▶ [DATA EXTRACT]

╭──

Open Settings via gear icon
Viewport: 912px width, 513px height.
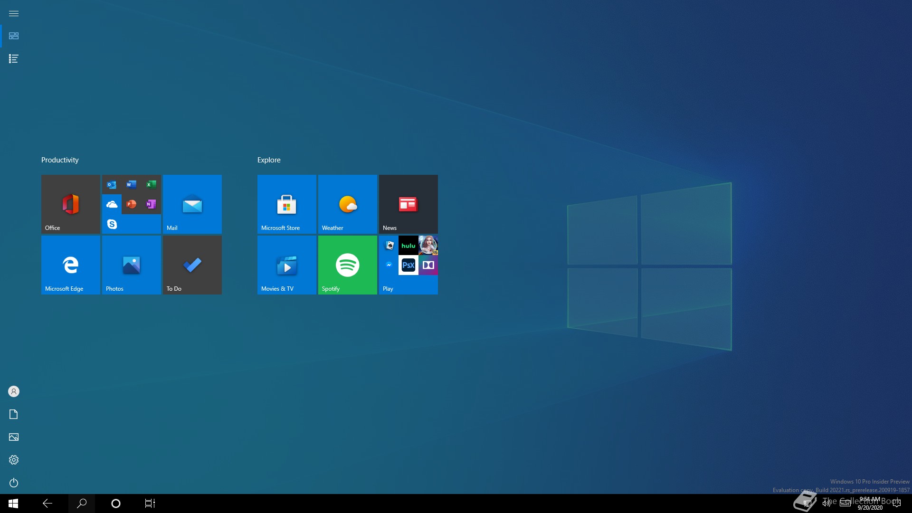(x=14, y=460)
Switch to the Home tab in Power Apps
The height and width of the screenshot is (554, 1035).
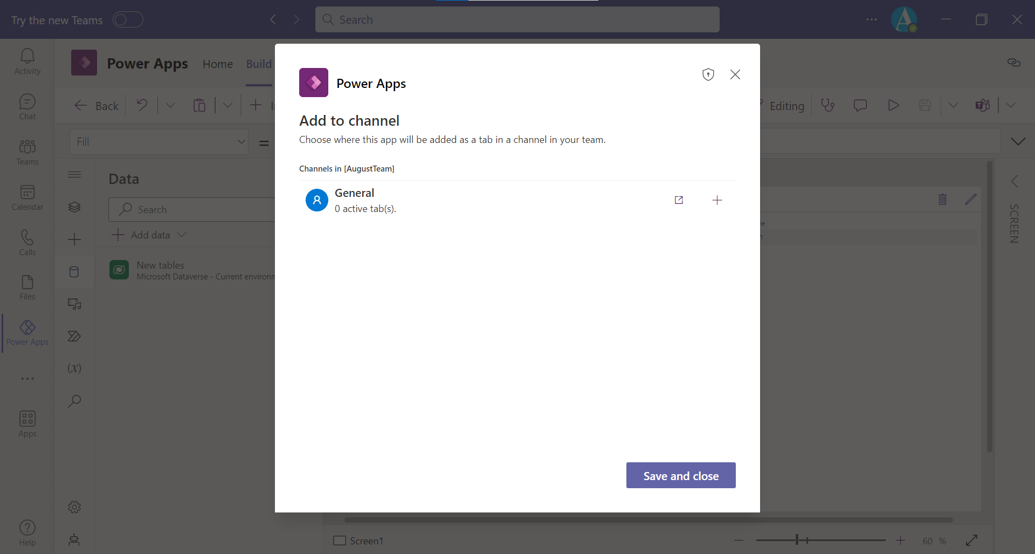click(218, 64)
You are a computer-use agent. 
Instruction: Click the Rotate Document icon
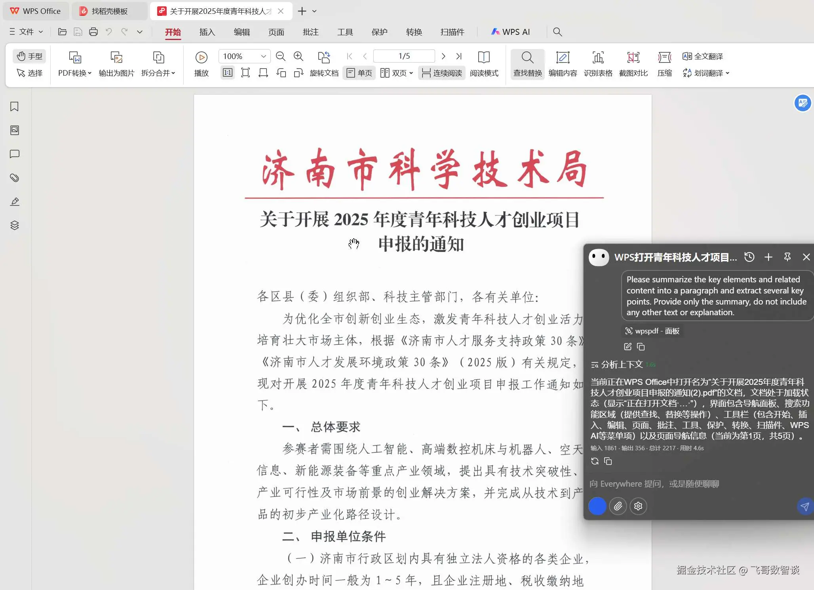pyautogui.click(x=324, y=57)
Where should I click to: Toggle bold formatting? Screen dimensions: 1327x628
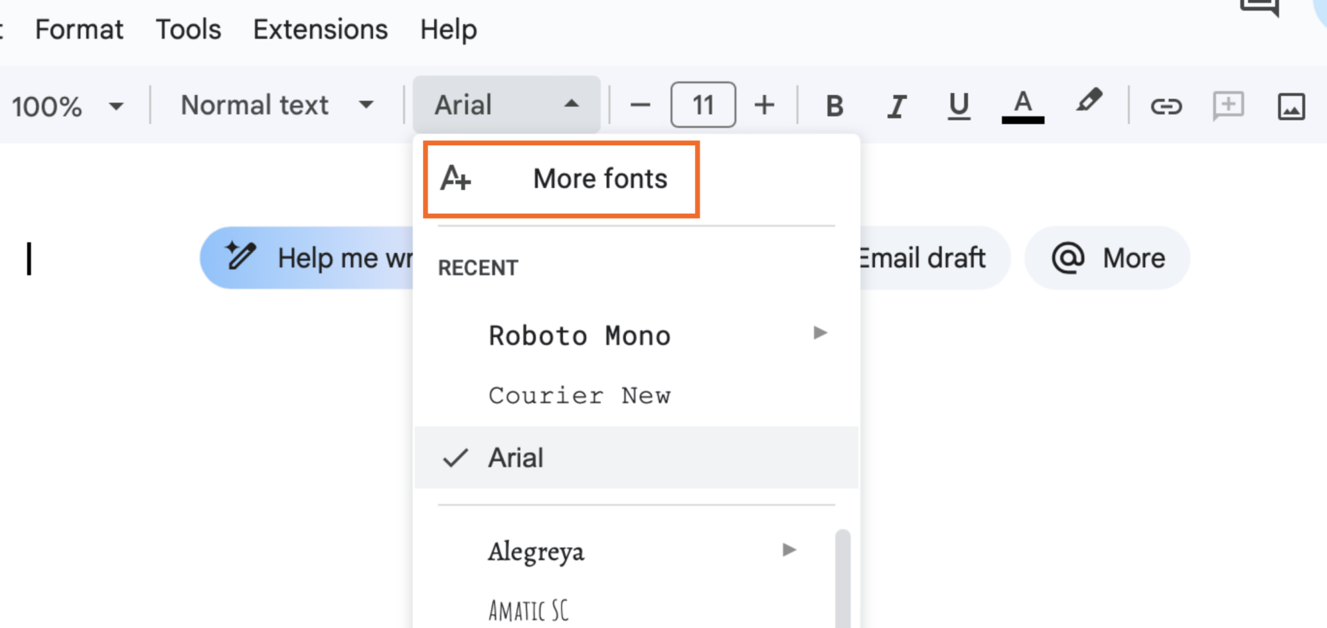click(834, 104)
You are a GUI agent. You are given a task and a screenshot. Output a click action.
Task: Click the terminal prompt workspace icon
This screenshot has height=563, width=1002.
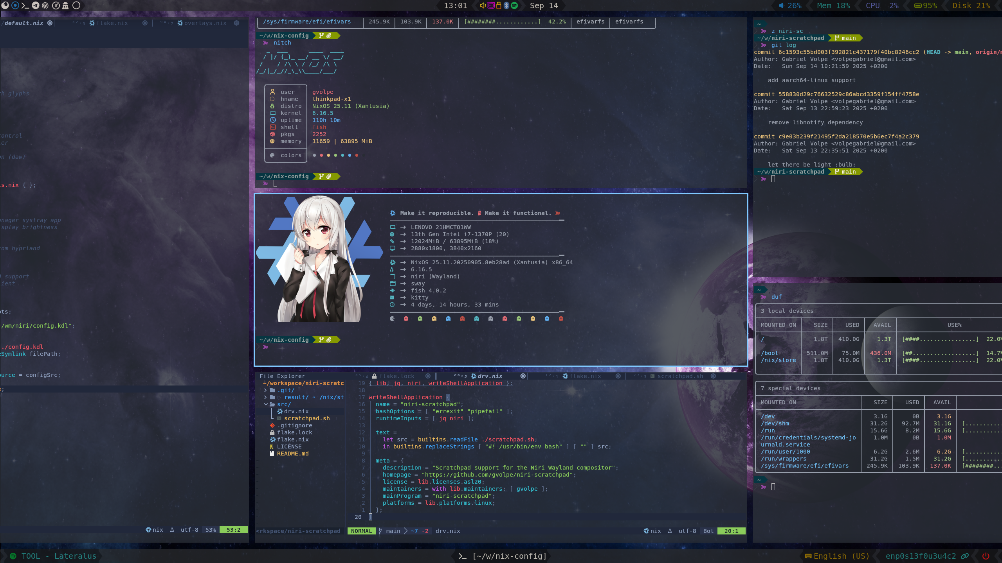pyautogui.click(x=25, y=5)
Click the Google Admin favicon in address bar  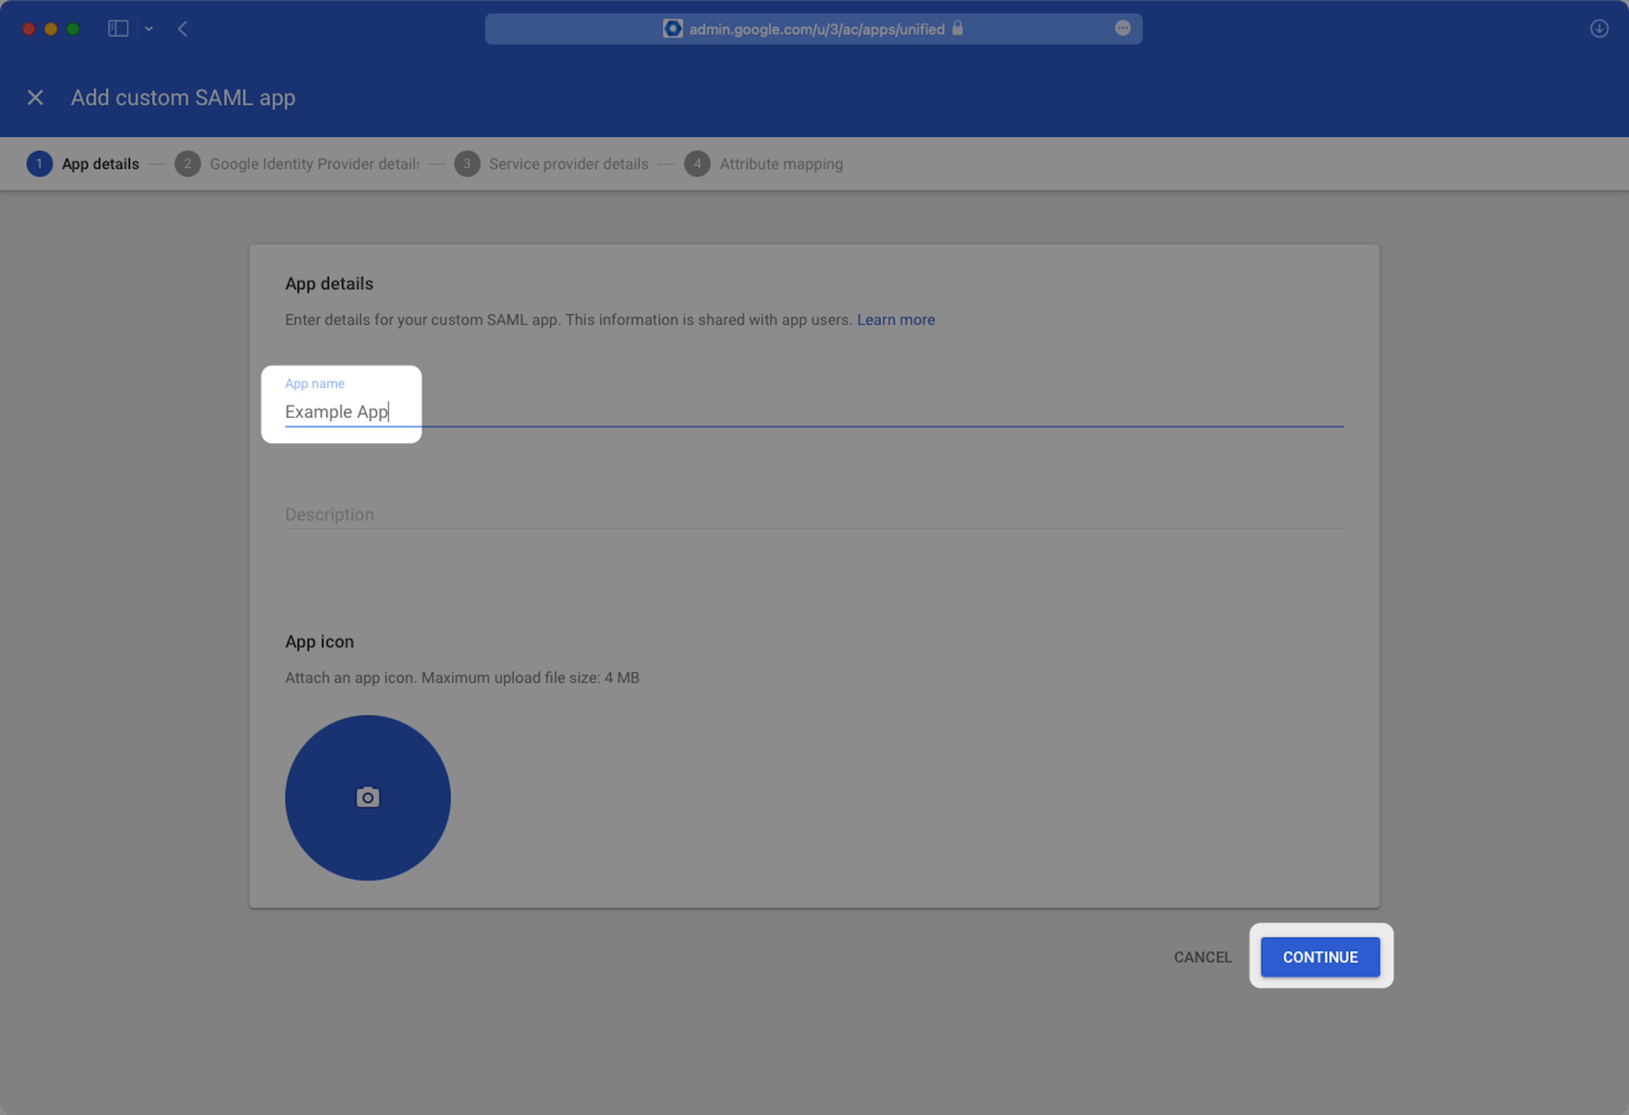point(672,29)
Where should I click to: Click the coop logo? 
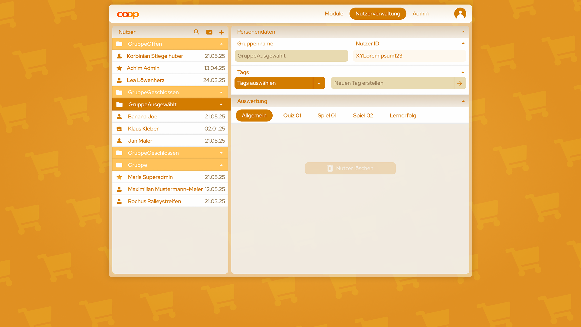click(x=128, y=14)

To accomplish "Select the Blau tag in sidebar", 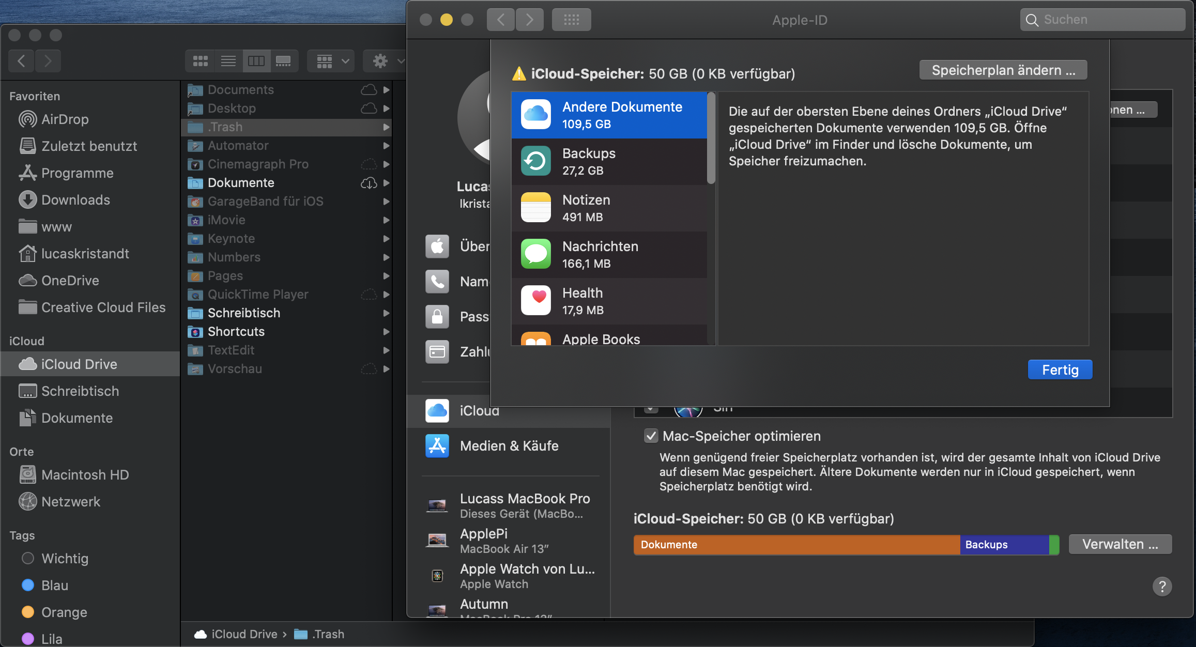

╰──

▶ [WORK INSTRUCTION] What lines of the preceding data include the string "agent"? Pull them out.

▶ [EXPECTED ANSWER]
You are a computer-use agent. 
You are a GUI agent. You are given a task and a screenshot. Output a click action.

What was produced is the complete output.